Trip Start Feb 01, 2005
1
116
388
Trip End Dec 31, 2020


Loading Map
Map Options
Show trip route
Hide lines
shadow
Where I stayed

Flag of Australia  ,
Sunday, April 1, 2007

We settled in as Managers in September 2006.
 
Being a totally new field for us it has been a steep learning curve, but we have pretty much now got a handle on how things should work.  Each day brings new challenges. Coral Bay is quite small but Bayview (www.coralbaywa.com.au) is substantial, we represent the Brogan family who are responsible for well over half the community, either directly in land mass or even in providing local accommodation, combined with having in excess of 40 staff.

So what can you do in Coral Bay, why has so much publicity been given to it? Well its the simplicity of the structure, it is still very much the little idyllic beach town, yet right on its beach lies the majestic Ningaloo Reef.

Ningaloo Reef is home to an amazing array of unique sea experiences from being able to swim with the enormous Manta Rays all year round to the elusive swim with the Whale Sharks in season (March to July). Other marine activities include a Hump Back whale watch adventure (again seasonal) to all year round activities of the turtle sanctuary and Reef Shark nursery.

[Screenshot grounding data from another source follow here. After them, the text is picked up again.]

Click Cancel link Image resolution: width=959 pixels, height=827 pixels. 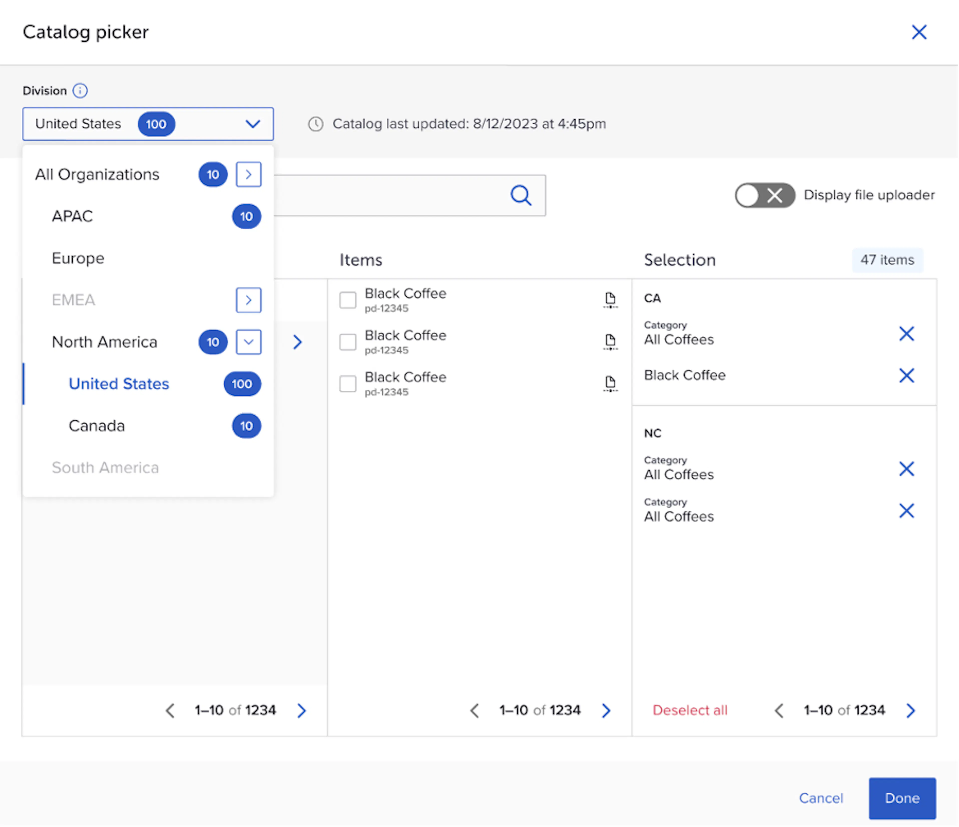click(x=821, y=798)
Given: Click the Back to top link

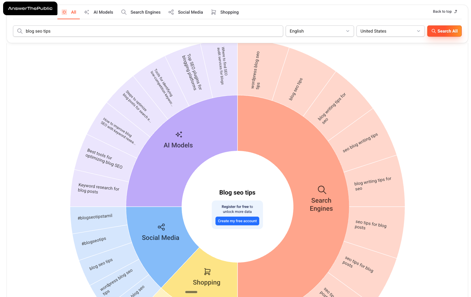Looking at the screenshot, I should tap(445, 11).
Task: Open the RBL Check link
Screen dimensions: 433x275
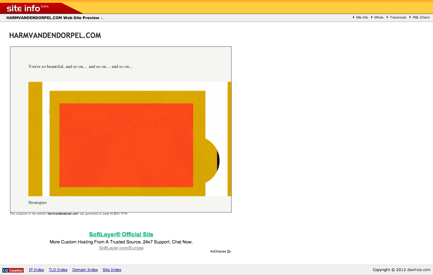Action: pos(421,18)
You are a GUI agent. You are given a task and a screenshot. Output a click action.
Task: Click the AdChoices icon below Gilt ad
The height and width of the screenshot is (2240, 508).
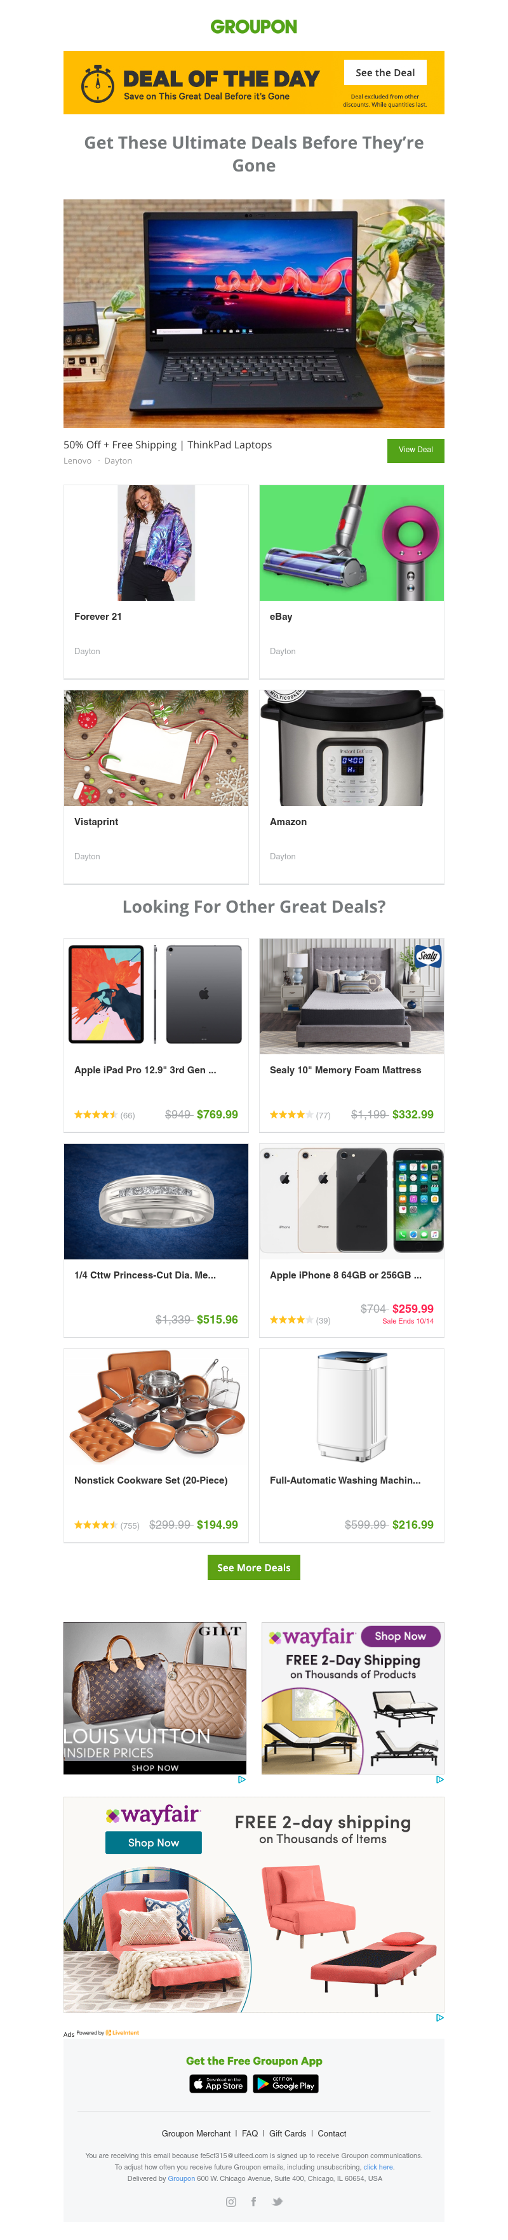242,1778
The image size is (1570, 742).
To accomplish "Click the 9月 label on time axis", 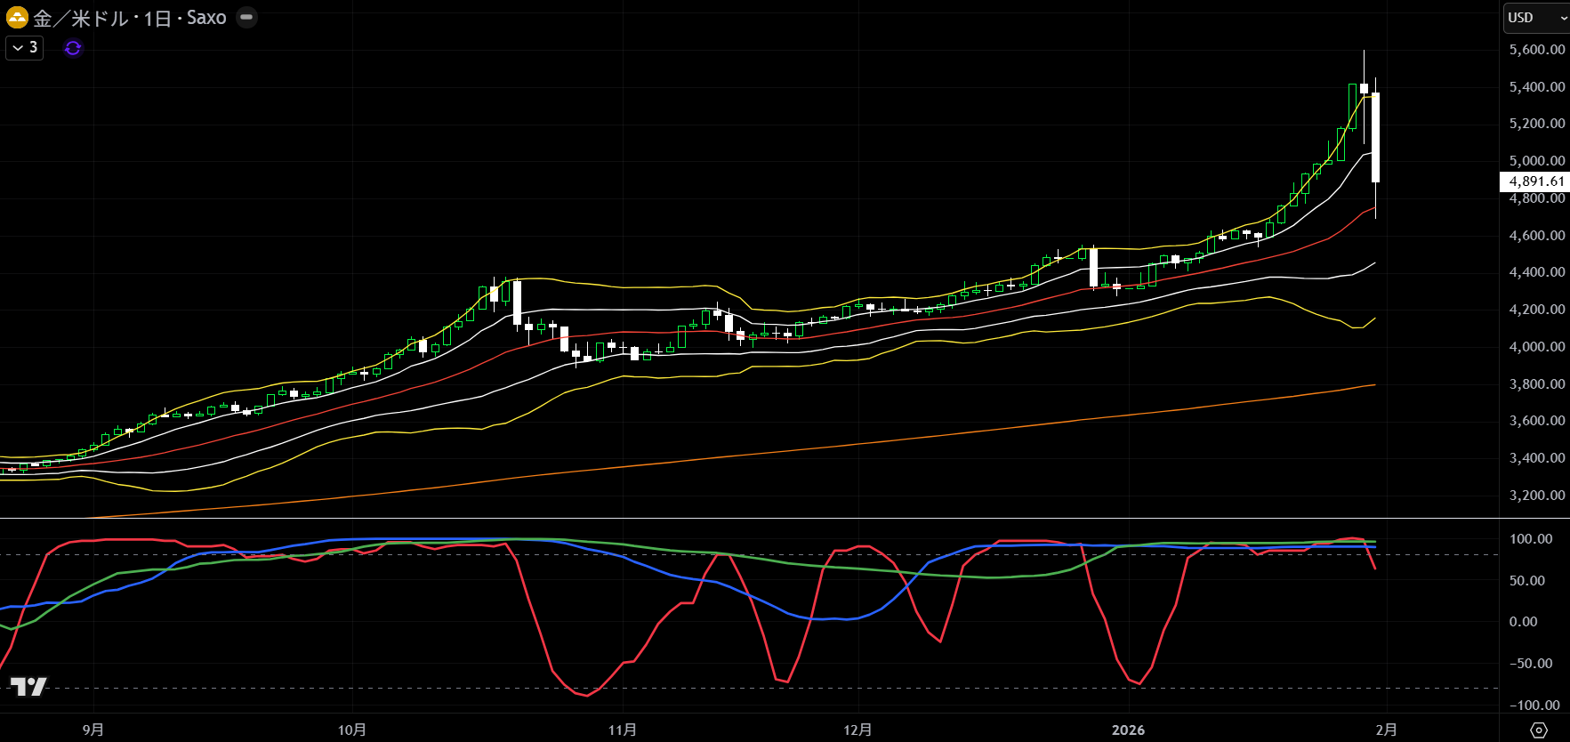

Our first activity was a trip out on the Miss Coral Bay a glass bottom vessel which caters for 1 hour coral viewing or 2 hour viewing and snorkel trips. We took the 2 hour trip and had a fantastic time. The skipper explains the various types of coral as the boat glides over, and points out that the coral is the hard limestone type rather than the more colourful soft corals seen on the more tropical reefs. At the first snorkel spot, guests get to swim among the coral and if lucky spot a turtle or reef shark. Then its off to the second snorkel spot where you get to swim with spangled emperor (or northwest snapper) which are extremely placid and friendly.

On a later trip we took a whale watch tour on the MV Ningaloo. The whales were a little elusive, however once the spotter plane was put up we soon had success. We had the great pleasure to observe a female hump back and calf on the annual migration south. Quite an experience. We were also presented with a private moment between two turtles who were taking the opportunity to get to know each other a little more.

The wild life phenomenon does not just happen at sea, back on land (in fact right in our back yard) a very large bungarra (giant monitor lizard) comes and watches the clothes being hung out. A smaller version has made his home in our ceiling, gains access by climbing the bougainvillea in our patio and generally gives us a "look" half way up.

 As Managers of Bayview we are busy all the time and never quite sure what each day will bring.  We have survived "schoolies" week, had a restraining order issued, a booked out Christmas and New Year period and 3 cyclone alerts all while working around 80 hours a week. But we have also had the immense pleasure of swimming with huge manta rays, snorkeling on some amazing coral reef and among gorgeous colourful fish and meeting some wonderful travellers. The sunsets have been divine and sometimes we just grab a glass of wine and walk the few steps to the beach and enjoy the splendor.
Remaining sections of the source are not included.